How easy it is to become disheartened when we’ve worked so hard on something like a negative character trait and yet things still appear to be such a mess...


My dad is Italian and my mom is Scott-Irish. Based on that perspective alone, to say I have a bit of a stubborn streak would be putting it mildly. I was also raised to be independent and practical but was given a strong sense of the importance and value of dreaming and reaching for [beyond] the stars.
These concepts my parents instilled gave me the basis for truly believing that nothing is impossible and I’m stubborn enough to hold onto that belief.
Although these traits have been a huge blessing to me, I’m sure my parents paid a high price for encouraging and fostering them in me since I was an (overly) confident and stubborn youth.
One of my Dad’s very favorite stories to tell is of him having a discussion with me when I was quite young. He told me how to do something, I said I was going to do it another way. He said no, do it this way and I responded (in all of my pre-teen somewhat snarky wisdom I’m sure) with “Dad, there is more than one right way to do things!”
I do still believe that in statement though with a slight modification. My right way may not be anyone else’s right way, and that’s okay.
My family lives on a small piece of land I call our farm… although our only livestock is only 6 hens we raised from chicks this spring together with the neighbor’s sheep that come through our shared fence to help keep our grass down.
My husband and I have been contemplating the sloped ground leading to the chicken coop and the inevitable muddy conditions this winter would bring. From our analysis the muddiest area would be in the same place where we would need to stand to gather eggs each day.
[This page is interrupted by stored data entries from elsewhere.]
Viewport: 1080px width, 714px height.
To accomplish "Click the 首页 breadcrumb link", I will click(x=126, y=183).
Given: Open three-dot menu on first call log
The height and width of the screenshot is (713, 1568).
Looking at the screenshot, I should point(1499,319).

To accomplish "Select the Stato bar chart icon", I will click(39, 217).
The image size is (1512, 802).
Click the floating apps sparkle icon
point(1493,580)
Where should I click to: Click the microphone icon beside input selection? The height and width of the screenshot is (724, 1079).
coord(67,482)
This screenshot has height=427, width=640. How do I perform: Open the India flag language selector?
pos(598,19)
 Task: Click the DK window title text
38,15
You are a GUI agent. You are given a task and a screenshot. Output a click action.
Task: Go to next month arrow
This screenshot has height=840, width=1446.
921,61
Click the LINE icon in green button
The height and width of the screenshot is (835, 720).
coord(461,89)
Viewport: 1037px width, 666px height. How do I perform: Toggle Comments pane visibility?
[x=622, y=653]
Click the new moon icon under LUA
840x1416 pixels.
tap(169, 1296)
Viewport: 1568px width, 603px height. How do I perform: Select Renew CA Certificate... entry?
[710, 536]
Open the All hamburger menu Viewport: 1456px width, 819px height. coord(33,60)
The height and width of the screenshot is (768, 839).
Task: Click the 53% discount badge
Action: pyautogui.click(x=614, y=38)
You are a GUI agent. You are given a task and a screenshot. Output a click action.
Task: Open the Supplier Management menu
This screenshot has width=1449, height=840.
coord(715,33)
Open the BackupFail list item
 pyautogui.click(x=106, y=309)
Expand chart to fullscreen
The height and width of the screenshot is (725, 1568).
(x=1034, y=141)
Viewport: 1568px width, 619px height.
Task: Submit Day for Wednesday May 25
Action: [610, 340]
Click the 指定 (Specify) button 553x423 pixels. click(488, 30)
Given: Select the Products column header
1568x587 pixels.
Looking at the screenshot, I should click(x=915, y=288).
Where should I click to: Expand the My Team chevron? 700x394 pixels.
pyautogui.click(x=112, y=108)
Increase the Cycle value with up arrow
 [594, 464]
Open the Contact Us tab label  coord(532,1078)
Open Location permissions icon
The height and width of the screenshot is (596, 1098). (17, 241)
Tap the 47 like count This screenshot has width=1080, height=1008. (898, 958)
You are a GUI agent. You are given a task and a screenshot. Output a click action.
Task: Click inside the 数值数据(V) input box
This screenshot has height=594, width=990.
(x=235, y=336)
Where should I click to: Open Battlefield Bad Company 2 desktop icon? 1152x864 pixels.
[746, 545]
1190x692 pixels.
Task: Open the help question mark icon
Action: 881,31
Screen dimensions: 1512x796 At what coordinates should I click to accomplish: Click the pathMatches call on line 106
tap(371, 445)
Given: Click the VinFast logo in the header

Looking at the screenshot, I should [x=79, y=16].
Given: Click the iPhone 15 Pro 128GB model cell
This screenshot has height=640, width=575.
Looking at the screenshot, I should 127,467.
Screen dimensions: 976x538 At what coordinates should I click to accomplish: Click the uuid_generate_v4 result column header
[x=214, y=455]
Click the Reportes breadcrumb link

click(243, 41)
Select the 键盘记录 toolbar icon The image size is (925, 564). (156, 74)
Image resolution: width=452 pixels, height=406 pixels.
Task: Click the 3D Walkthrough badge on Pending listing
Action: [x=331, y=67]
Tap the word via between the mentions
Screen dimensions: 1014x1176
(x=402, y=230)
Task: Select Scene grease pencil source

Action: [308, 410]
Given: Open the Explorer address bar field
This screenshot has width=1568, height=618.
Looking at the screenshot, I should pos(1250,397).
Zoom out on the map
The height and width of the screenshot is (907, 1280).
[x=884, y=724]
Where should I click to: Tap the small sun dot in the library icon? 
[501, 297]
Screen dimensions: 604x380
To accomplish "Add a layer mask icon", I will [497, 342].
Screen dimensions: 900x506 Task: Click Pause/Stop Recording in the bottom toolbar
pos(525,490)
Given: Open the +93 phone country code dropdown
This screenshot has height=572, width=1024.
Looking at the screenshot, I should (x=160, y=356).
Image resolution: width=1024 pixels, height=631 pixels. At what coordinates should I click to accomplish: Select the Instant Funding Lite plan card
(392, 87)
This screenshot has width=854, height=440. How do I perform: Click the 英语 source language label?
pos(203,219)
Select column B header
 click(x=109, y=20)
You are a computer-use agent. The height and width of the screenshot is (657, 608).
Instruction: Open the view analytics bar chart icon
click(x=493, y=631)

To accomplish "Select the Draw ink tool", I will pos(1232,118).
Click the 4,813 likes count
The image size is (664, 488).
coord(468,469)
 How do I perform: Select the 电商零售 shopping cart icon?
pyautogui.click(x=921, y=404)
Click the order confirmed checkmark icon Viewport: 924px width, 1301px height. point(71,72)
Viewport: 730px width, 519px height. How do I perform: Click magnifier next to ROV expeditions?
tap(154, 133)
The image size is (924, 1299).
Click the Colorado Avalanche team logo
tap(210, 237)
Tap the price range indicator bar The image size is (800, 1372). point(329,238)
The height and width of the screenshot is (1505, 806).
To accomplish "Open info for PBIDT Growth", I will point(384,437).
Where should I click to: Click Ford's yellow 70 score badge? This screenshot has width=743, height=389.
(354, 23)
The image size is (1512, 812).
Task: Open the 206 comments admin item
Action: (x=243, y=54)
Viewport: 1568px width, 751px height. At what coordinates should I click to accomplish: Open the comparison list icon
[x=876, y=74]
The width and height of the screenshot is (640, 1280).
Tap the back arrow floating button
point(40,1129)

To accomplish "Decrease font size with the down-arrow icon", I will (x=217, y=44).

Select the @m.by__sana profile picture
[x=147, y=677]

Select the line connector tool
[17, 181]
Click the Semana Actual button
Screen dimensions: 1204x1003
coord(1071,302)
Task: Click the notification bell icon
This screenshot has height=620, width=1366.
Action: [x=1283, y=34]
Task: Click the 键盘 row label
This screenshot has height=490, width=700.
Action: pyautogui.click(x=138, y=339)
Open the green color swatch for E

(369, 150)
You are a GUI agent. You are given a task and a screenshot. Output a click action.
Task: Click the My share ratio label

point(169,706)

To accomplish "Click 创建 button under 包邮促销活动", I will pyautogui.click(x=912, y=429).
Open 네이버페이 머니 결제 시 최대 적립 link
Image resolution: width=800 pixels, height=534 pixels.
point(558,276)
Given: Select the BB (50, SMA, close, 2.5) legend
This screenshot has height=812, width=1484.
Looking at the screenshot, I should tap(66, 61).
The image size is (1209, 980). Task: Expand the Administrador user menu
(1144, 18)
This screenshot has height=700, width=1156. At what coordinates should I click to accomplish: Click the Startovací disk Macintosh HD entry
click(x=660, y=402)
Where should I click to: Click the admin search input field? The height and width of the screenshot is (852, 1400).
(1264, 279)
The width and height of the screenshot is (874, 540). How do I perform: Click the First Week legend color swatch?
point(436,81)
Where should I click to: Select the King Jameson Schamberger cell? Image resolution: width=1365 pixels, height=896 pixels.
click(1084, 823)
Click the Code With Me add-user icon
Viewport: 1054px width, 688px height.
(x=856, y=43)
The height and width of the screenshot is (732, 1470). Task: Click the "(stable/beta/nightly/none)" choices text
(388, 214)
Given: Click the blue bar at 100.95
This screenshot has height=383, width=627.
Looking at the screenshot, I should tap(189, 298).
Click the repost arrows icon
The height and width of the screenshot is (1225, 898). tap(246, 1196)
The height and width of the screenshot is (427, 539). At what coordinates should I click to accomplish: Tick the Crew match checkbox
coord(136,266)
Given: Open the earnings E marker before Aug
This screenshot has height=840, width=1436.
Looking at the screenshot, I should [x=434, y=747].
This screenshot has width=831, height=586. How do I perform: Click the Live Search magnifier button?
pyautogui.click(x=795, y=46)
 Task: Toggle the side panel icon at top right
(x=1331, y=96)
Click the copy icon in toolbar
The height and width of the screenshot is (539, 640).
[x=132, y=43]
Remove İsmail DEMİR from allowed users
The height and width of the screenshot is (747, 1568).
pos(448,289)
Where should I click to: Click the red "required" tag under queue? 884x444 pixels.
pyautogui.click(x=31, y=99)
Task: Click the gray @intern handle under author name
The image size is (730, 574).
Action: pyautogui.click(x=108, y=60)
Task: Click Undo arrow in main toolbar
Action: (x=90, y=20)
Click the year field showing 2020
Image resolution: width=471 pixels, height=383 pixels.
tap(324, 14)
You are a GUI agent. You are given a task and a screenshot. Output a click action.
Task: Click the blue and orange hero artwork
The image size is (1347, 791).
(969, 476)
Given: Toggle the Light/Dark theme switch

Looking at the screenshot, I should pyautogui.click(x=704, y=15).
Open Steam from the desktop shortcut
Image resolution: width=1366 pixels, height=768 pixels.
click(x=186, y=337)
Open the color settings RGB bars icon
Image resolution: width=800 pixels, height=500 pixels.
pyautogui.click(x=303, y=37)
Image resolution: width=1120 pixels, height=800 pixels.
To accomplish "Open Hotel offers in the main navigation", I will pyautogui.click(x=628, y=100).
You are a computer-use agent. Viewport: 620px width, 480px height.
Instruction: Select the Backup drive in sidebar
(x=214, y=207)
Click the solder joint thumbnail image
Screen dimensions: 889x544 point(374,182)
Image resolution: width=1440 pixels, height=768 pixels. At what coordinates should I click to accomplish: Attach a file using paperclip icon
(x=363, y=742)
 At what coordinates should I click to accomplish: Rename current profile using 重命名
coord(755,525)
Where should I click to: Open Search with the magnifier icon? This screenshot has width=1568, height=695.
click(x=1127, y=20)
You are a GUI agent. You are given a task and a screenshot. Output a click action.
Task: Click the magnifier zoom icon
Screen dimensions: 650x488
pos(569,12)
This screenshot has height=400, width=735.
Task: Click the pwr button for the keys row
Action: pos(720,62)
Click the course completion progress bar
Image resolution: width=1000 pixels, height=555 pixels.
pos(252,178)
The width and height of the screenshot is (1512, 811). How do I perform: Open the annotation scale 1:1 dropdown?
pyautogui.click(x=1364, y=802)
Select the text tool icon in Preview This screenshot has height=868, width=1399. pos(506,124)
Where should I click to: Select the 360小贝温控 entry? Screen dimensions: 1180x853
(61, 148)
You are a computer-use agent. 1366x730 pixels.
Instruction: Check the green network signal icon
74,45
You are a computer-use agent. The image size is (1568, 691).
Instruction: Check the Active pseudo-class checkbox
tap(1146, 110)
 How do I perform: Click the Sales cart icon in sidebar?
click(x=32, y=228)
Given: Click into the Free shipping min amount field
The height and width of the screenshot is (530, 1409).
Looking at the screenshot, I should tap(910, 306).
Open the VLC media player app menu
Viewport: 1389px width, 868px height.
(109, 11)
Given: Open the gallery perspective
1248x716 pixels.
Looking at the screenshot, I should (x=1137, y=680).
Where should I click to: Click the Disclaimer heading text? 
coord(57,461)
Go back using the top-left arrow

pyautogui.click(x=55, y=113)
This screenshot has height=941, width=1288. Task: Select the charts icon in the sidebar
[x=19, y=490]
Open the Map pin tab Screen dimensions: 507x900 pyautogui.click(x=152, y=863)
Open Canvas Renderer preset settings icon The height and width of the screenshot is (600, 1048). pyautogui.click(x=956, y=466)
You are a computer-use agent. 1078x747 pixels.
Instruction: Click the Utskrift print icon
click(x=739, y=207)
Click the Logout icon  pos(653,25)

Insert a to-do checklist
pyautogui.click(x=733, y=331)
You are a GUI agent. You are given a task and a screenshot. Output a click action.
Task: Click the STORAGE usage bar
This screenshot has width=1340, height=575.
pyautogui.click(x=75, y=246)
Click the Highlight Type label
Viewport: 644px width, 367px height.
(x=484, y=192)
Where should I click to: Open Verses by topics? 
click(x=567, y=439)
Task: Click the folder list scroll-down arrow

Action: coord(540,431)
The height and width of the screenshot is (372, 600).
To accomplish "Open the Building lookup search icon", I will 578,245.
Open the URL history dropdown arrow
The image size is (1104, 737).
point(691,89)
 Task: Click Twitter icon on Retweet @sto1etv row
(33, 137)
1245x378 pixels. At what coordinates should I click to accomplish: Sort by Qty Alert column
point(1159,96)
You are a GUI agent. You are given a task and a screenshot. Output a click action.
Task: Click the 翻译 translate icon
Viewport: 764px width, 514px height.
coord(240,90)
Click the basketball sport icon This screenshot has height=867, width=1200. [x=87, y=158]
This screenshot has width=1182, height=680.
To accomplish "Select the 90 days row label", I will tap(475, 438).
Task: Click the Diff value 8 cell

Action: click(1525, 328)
The right way to fix this situation would require quite a bit of money, a delivery of a dump truck full of gravel, a lot of 1700# concrete blocks, borrowing a tractor, and many days of work over several weeks. The quick way to deal with it would be to dump a yard of gravel right by the chicken coop, spread it out and go with it as-is this winter… putting the “right way to fix it” on next year’s improvement list.
We opted for the quick way and brought home a yard of gravel in our little trailer. Armed with a wheel barrow and shovels we stared at the situation.  The quick way would patch the situation and make it work for now. But the truth is it wasn’t the right way … it wasn’t our right way. So, we borrowed the tractor and dug into the (still ongoing) project.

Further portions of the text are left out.